Wonderful mysticism! It amuses me that in allegedly non-theistic movements, some kind of theism creeps in (or is it a "tendency to creep in") by the back door. Evolution, of course, is presented in the next paragraph as a ladder leading upwards to man (another potent idea of "progress"). I should congratulate him on his "field of living things", which seems to anticipate Sheldrake's "morphological fields" by some decades.
 
(Just in passing, I like the superfluous and amusing adjective "real" before "universe", which suggests there could be an artificial universe, or it could all be an illusion - reminds me of Peter Cook to Dudley Moore on the part of Tarzan, a part for which "two legs would seem to be the minimum requirement"!)

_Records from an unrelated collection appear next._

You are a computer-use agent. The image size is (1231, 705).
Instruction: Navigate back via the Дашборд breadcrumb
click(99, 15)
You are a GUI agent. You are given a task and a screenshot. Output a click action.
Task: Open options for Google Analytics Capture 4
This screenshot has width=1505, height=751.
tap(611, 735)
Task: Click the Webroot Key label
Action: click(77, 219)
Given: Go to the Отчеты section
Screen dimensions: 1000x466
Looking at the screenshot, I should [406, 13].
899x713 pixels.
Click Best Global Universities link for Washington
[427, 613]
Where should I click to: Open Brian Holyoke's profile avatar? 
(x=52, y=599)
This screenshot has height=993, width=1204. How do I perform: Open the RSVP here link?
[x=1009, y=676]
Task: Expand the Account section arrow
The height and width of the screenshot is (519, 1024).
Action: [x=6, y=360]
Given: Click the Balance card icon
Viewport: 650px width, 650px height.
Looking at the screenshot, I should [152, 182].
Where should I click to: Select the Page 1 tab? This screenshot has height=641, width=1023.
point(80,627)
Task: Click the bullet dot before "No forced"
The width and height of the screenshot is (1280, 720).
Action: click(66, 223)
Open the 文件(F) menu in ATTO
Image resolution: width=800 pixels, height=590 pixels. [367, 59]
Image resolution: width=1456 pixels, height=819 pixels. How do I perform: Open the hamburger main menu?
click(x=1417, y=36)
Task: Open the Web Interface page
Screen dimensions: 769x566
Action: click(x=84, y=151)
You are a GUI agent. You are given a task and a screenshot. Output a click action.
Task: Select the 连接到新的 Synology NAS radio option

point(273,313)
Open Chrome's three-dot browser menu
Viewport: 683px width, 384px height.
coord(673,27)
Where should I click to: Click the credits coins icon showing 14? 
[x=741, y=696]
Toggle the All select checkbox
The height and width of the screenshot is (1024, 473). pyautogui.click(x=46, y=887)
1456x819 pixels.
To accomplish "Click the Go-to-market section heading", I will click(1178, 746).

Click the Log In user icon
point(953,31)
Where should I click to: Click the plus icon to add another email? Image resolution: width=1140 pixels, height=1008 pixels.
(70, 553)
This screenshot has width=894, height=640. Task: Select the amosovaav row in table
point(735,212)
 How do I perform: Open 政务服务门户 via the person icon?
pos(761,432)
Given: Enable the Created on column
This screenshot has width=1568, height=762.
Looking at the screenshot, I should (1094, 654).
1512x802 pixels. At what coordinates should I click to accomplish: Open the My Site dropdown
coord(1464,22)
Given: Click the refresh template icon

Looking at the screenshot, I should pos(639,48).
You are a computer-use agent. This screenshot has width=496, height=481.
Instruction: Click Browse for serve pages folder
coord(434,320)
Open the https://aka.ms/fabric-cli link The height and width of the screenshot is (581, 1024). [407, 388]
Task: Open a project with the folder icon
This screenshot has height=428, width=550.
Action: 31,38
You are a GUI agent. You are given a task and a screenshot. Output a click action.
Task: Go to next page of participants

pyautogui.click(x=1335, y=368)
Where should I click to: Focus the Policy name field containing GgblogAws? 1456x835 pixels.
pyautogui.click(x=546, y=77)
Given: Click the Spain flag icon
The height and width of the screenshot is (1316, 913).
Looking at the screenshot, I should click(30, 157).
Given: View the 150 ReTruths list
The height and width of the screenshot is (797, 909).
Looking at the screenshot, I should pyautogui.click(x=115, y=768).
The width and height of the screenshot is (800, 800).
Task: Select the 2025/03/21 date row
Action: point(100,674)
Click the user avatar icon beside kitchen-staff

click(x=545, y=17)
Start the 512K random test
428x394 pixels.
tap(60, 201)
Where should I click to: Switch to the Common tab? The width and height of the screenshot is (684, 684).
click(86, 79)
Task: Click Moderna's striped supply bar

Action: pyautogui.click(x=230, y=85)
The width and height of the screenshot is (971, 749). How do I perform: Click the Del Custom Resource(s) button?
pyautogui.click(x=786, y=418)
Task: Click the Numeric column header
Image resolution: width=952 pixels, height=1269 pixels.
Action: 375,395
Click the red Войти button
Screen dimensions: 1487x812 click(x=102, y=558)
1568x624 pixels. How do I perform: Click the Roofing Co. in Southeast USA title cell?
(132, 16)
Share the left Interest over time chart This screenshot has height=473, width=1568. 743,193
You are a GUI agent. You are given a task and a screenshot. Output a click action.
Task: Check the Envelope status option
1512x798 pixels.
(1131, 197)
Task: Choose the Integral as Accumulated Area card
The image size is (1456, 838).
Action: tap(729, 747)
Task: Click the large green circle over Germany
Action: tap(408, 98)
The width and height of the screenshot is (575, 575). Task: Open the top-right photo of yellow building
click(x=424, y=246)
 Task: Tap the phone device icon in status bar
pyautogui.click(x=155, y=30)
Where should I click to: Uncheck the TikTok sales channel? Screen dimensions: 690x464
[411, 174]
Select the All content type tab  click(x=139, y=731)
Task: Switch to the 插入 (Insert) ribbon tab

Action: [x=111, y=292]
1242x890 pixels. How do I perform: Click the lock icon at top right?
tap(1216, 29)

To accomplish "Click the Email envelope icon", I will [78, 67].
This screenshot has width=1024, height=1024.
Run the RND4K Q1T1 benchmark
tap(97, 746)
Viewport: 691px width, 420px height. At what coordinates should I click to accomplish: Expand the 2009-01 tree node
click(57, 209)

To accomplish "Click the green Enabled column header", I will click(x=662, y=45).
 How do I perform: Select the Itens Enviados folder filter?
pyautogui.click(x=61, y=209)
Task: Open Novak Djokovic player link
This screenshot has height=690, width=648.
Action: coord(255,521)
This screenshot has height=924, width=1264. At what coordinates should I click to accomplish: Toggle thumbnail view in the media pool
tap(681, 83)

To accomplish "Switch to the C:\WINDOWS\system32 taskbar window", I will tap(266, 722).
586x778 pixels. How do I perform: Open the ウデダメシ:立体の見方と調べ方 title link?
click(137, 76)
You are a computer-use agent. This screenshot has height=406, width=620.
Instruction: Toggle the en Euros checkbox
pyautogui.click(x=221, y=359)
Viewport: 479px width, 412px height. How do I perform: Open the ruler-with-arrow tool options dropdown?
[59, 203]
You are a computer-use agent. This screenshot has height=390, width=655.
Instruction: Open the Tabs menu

A link with this "tendency toward complexity" of the universe (makes it almost sentient) to evolution, and all the while, the old, old enlightenment idea of "progress" in the background. In fact, the Universe's "complexity" is actually an increase in disorder.
 
Schoedinger in his book "What is Life?" (extract below) took this more sophisticated view, the universe actually tends to disorder (entropy) and "complexity" in terms of stars burning themselves up; unfortunately he coined the term "negative entropy" in his discussion of life, which has had all sorts of bad effects in the popular mind, as it is assumed that life has some kind of "negative entropy" taken in isolation, and which is a kind of science fiction object like antigravity! Freud of course, managed to use the phrase in relation to sexuality, which is hardly surprising for someone with such an "idee fixe"!
 
In fact, what he meant was that life can make use of "free energy" to stave off the tendency to maximum entropy (in that case, death) - the free energy (which he terms negative entropy) coming from the surroundings, and ultimately from solar energy, so that overall the total entropy in the solar system (for instance) is still increasing, despite the areas where there is free energy available, mainly because the universe is random not ordered.
 
His views however were criticised by Popper as he took "negative entropy" to be a characteristic of life. When Schroedinger remarked "Thus the device by which an organism maintains itself stationary at a fairly high level of orderliness (=fairly low level of entropy) really consists in continually sucking orderliness from its environment", Popper countered that this was not only true of life:
 
Now admittedly organisms do all this. But I denied, and I still deny,  Schrödinger's thesis that it is this which is characteristic of life, or of organisms; for it holds for every steam engine. In fact every oil-fired boiler and every self-winding watch may be said to be "continually sucking orderliness from its environment".